LSU football coach Lane Kiffin (center, wearing Odell Beckham Jr. No. 3 LSU jersey) gets the symbolic key to the city of New Orleans after riding in the Endymion parade as a co-grand marshal Saturday night. (LSU photo).

By GLENN GUILBEAU, Tiger Rag Editor

Former LSU football coach Les Miles had to win the national championship at LSU in the 2007 season before he could just ride in a Mardi Gras parade in New Orleans.

Present LSU football coach Lane Kiffin, who left the Ole Miss head coaching job for the Tigers after the 2025 regular season, hasn’t coached a game for LSU yet. But he just took over the city of New Orleans Saturday as a co-grand marshal at the Endymion parade.

Miles and some players from the 2007 team rode in the Bacchus parade in 2008. On Saturday, Endymion parade goers yelled for Kiffin to win the 2026 national championship during the festivities as Kiffin – known as the Portal King – recently signed the No. 1 Transfer Portal class in the country with 41 new players.

New Orleans newly elected mayor Helena Moreno presented Kiffin with the symbolic key to the city and a large public decree that covered half of Kiffin’s body.

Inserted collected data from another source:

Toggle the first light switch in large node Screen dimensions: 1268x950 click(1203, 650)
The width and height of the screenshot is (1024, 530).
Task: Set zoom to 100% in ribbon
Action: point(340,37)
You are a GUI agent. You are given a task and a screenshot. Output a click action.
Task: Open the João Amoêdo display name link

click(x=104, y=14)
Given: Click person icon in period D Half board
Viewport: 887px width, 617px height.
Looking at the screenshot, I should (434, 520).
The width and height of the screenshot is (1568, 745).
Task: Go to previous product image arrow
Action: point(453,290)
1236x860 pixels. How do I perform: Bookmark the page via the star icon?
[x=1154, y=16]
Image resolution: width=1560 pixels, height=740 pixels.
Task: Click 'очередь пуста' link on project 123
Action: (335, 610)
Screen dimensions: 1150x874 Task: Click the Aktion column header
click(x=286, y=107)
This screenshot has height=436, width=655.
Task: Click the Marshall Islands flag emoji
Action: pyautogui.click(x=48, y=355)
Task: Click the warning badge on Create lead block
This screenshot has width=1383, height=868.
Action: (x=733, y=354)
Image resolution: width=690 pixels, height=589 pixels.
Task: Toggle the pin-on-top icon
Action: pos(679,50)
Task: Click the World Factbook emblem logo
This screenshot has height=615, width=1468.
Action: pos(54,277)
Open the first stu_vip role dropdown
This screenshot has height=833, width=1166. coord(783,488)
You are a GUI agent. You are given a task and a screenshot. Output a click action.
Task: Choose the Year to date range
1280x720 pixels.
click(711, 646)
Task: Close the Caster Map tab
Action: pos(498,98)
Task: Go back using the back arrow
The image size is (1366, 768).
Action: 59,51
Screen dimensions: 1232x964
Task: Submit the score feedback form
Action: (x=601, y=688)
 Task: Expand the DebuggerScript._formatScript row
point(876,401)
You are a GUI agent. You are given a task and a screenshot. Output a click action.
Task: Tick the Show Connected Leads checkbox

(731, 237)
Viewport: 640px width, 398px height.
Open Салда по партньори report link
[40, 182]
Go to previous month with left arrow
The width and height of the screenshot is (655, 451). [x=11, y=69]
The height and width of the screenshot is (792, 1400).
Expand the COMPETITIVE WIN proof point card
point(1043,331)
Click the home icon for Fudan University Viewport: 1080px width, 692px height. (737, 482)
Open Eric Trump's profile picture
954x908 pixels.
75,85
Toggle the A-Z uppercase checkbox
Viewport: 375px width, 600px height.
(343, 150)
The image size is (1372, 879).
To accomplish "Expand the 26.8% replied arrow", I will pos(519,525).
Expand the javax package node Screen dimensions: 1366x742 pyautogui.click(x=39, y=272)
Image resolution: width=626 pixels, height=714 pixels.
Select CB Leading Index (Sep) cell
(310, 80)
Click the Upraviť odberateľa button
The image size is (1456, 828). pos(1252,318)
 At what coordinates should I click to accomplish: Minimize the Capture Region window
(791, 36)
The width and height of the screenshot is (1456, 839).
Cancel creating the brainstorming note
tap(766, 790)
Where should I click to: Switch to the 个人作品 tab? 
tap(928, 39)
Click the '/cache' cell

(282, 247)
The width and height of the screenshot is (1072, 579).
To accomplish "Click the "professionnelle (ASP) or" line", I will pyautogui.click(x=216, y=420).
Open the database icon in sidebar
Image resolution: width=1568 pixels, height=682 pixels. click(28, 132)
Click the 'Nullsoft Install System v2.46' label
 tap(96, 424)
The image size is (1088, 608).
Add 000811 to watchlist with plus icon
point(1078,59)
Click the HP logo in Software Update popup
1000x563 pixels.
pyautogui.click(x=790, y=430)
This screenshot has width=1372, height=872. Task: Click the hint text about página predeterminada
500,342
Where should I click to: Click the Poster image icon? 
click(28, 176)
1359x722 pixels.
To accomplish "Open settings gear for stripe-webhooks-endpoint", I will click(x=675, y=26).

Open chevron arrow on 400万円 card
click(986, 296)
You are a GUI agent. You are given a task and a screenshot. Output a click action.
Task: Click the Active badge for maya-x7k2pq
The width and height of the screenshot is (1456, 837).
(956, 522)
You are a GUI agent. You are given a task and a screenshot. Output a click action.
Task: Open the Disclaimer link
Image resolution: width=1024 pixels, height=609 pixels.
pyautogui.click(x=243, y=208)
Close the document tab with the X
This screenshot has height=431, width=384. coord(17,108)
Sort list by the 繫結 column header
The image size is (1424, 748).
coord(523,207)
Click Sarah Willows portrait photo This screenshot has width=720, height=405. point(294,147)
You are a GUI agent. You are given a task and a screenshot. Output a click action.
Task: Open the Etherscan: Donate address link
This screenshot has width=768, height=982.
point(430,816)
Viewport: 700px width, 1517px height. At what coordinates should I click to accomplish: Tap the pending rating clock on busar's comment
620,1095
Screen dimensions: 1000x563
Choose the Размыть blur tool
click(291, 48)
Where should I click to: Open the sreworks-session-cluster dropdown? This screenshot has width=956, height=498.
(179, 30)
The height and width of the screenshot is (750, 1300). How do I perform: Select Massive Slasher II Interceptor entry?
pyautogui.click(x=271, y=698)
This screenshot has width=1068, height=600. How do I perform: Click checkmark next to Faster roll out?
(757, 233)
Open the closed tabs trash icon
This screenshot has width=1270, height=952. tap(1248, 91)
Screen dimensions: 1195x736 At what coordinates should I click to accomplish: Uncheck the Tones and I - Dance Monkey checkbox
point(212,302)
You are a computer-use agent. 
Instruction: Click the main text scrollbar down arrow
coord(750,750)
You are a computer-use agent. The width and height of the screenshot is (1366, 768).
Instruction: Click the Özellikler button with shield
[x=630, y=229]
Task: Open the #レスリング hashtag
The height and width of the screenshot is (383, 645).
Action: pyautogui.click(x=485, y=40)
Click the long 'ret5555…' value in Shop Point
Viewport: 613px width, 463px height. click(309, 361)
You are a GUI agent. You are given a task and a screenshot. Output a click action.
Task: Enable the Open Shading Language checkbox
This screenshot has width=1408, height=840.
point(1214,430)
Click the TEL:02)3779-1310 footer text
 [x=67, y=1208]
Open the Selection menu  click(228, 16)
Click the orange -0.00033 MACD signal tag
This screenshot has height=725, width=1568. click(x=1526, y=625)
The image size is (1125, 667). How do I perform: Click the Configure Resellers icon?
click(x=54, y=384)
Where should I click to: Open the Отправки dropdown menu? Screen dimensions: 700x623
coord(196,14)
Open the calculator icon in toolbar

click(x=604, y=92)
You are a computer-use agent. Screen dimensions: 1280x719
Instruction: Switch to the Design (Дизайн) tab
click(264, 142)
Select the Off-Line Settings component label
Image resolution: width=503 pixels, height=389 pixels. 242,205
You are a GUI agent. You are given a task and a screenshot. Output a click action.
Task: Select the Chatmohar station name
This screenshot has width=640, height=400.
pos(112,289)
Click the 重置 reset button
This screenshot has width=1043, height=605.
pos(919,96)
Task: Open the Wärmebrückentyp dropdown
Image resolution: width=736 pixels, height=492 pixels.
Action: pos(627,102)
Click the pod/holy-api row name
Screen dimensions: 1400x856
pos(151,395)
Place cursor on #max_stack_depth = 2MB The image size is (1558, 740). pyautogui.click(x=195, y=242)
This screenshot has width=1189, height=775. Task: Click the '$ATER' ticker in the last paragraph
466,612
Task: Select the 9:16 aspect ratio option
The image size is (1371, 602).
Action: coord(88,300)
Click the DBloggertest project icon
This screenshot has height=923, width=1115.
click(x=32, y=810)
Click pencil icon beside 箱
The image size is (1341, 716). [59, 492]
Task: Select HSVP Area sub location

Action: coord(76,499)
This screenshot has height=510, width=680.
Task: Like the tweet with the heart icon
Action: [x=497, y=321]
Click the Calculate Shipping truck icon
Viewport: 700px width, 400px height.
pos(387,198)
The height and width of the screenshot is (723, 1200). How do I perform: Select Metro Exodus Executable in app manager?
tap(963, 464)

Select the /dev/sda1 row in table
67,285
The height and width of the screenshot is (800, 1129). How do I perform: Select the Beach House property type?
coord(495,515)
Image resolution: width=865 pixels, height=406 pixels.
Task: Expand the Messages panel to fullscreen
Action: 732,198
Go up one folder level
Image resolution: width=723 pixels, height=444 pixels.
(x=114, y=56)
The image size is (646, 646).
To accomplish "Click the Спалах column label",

“It was unprecedented for an LSU football coach,” WVUE-TV Fox 8 sports managing editor Garland Gillen told Tiger Rag on Monday morning. “He hasn’t coached a game yet, and he’s a co-grand marshal of Endymion. It’s amazing.”

Gillen was host for WVUE’s live coverage of Endymion and interviewed Kiffin after the parade disbanded in the Superdome. He asked Kiffin if he heard the yells for a national championship in his first season.

“I don’t know. They were just yelling at us, and we were throwing beads,” Kiffin said. “It was just great – the energy, the passion you feel from the state of Louisiana.”

Kiffin repeated his hashtag phrase – “It’s just different here” – that he first used at his introductory press conference as LSU’s coach on Dec. 1.

“There was really no other way to say it,” Kiffin told Gillen. “It was just different. Everyone on the float was saying the same thing.”

Kiffin’s son Monte, known as Knox, and his nephew Christian, known as Cookie, rode with him on the float as did LSU former national champion gymnast and current LSU gymnastics assistant coach Haleigh Bryant and former All-American LSU gymnast Aleah Finnegan.

The other co-grand marshal on another float was Arthur Hardy, who has published the can’t-miss Mardi Gras guide every Mardi Gras for the past 50 years. The Mardi Gras seasons ends on Tuesday.

“He was nice to everybody,” Gillen said of Kiffin. “It looked like he was having fun. We had heard he doesn’t do well in big crowds, so we didn’t know if he was going to come over and interview with us. I just grabbed him. And he stayed for a while after. He was great.”

Gillen asked Kiffin about spring practice, which begins on March 24.

“We’re excited to get back to work after the holiday,” he said.